PAMELA SAMUELSON

PRIVACY DIMENSIONS OF INTELLECTUAL PROPERTY

January 17, 2002

 

The video recording of this lecture is now available online (real media).

The recording of this lecture was done possible thanks to a byDesign eLab netcast production in association with the eCommons/Agora electronique.

 

Abstract

As the content industries expand the scope of intellectual property (IP) and the technological means for enforcement, important other social values are negatively affected such as freedom of speech, freedom of research and privacy. In this talk Pam Samuelson, will focus on the right to privacy and how it is affected by the emerging new copyright regime, for instance, how do we balance individuals' right control their private sphere with corporate rights to control their property and combat piracy? Are new systems, which force users to license content and to establish a permanent relation with the right holders, for example in Windows XP, an intrusion into the user's private sphere? Can the issue of privacy be used to fight the seemingly limitless expansion of rights of IP holders?

Bio
Pamela Samuelson is a Professor at the University of California at Berkeley with a joint appointment in the School of Information Management and Systems and the School of Law. She is also Director of the Berkeley Center for Law and Technology. Her principal area of expertise is intellectual property law. She has written and spoken extensively about the challenges that new information technologies are posing for public policy and traditional legal regimes and is an advisor for the Samuelson Law, Technology and Public Policy Clinic.
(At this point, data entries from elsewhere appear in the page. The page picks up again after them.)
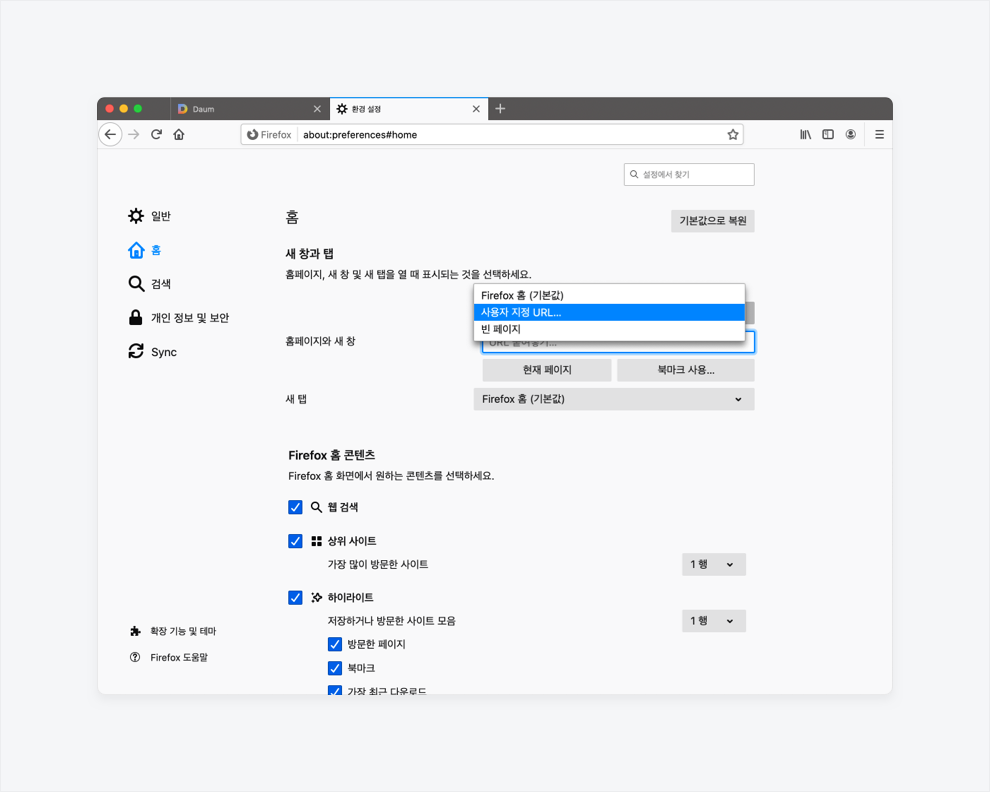990x792 pixels.
Task: Bookmark this page with star icon
Action: coord(732,135)
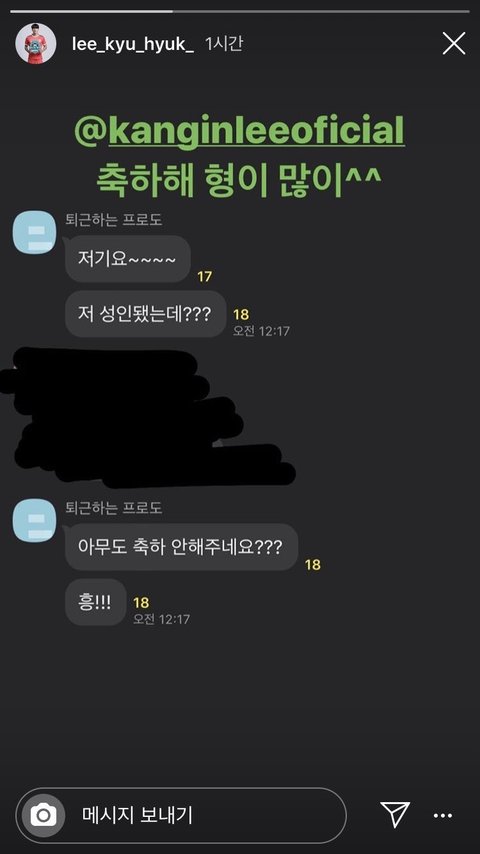Screen dimensions: 480x854
Task: Close the story with the X icon
Action: click(453, 44)
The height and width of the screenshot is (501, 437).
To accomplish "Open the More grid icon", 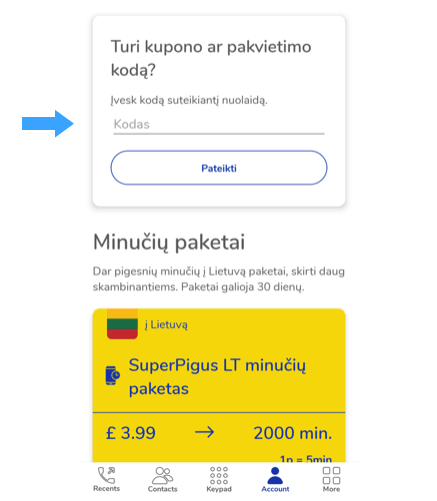I will 331,475.
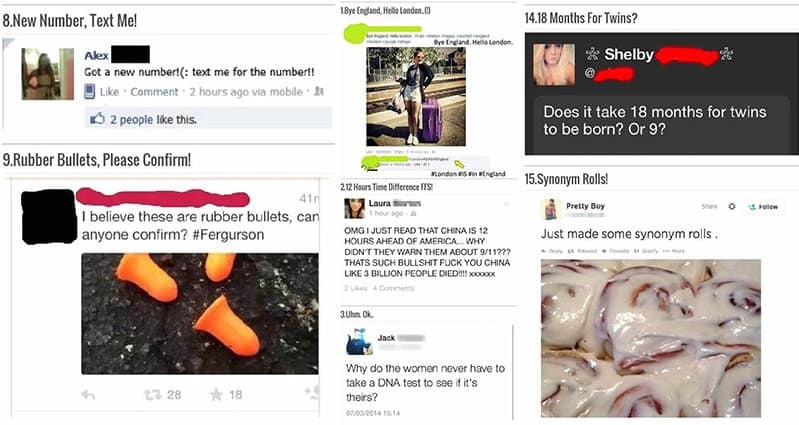
Task: Click the retweet icon showing 28
Action: pyautogui.click(x=152, y=394)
In 1997, Samuelson was named a fellow of the John D. & Catherine T. MacArthur Foundation. In 1998, she was recognized by the National Law Journal as being among the 50 most influential female lawyers in the country and among the eight most influential in Northern California. She was recently elected to membership in the American Law Institute and named a fellow of the Association of Computing Machinery. In 2001, she was appointed to a UC Berkeley Chancellor's Professorship for distinguished research, teaching and service for her contributions to both Boalt Hall and the School of Information Management and Systems.